===== Supplied data =====

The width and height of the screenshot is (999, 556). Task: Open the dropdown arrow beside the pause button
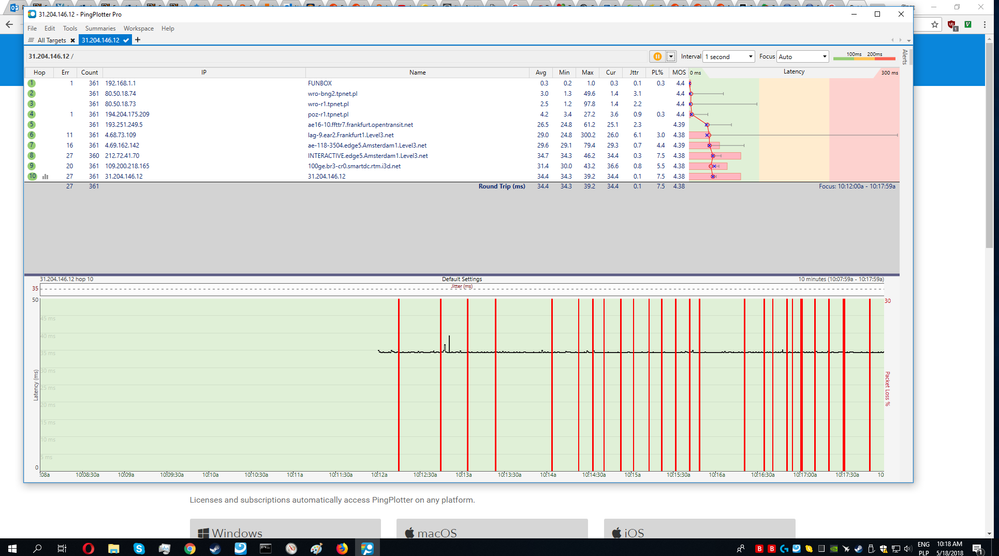pyautogui.click(x=670, y=57)
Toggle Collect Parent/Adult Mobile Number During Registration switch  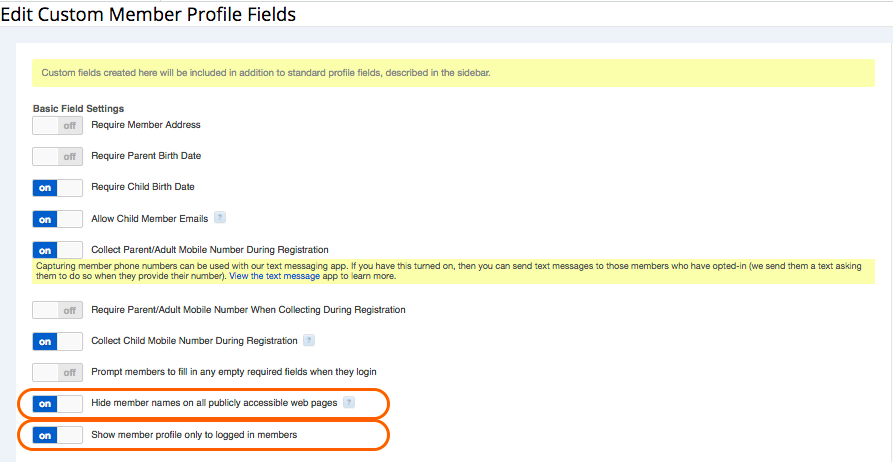58,250
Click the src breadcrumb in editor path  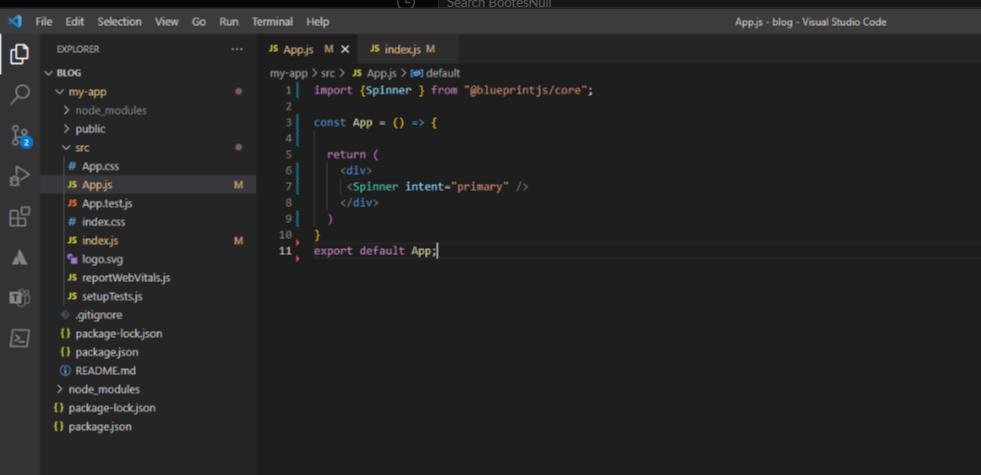[327, 73]
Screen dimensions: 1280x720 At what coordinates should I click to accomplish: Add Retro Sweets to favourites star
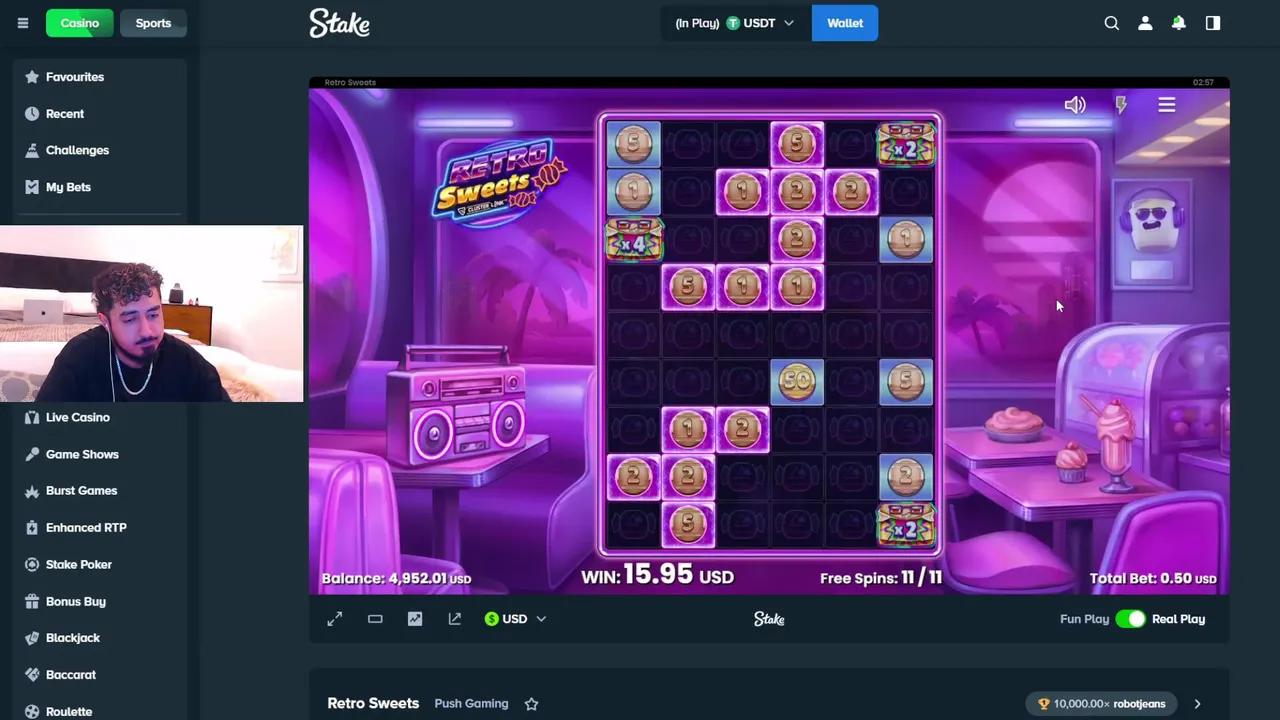pos(531,704)
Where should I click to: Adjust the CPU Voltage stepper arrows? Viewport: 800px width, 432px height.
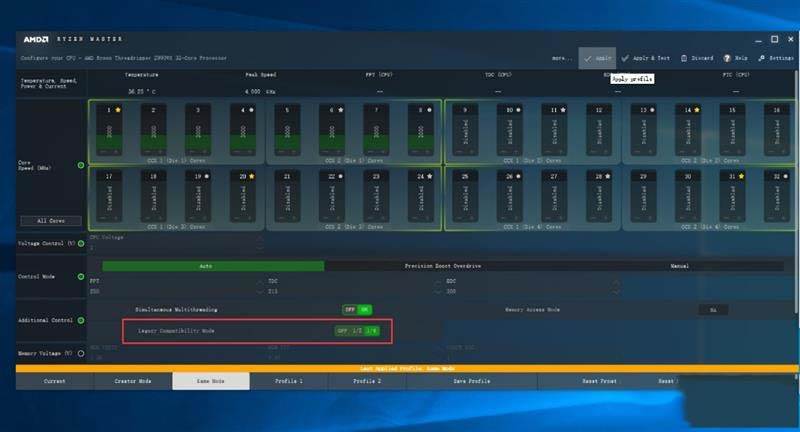260,243
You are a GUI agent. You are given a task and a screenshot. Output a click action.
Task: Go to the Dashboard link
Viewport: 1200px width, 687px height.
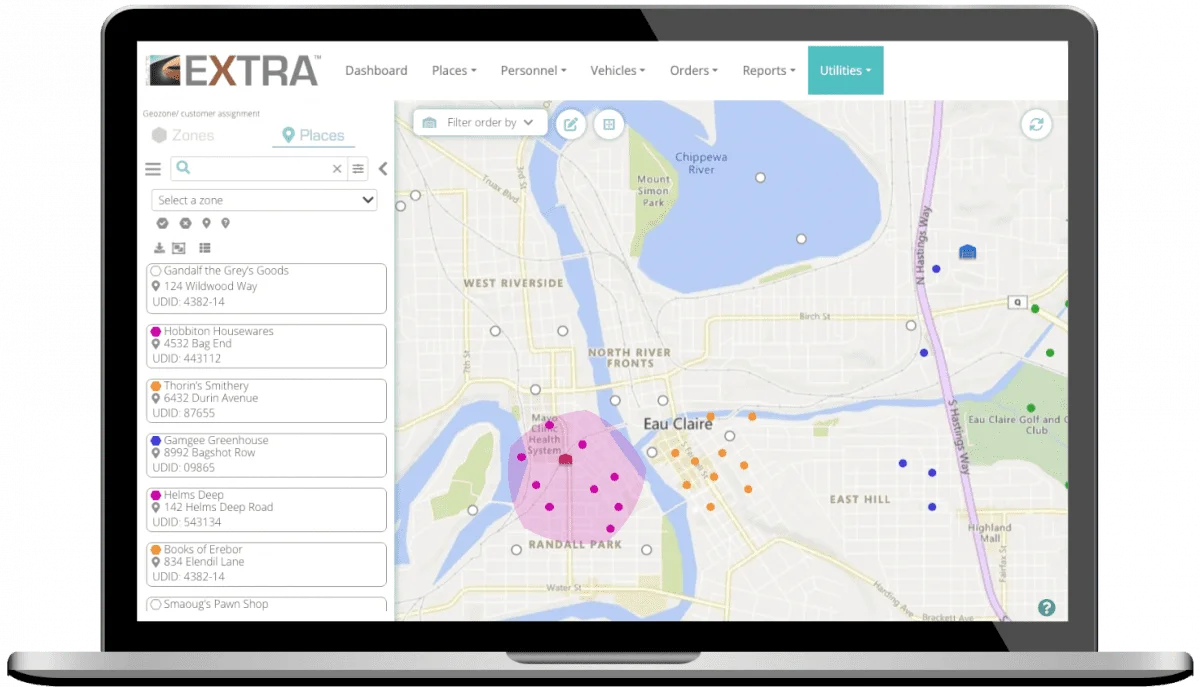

=====

What you should do: The expected output is an exact retyping of the lines from the line with "You are a GUI" through the last line of the data, with both ends kept and the pictures dropped.

Task response:
You are a GUI agent. You are given a task and a screenshot. Output a click action.
Task: Go to the Dashboard link
Viewport: 1200px width, 687px height.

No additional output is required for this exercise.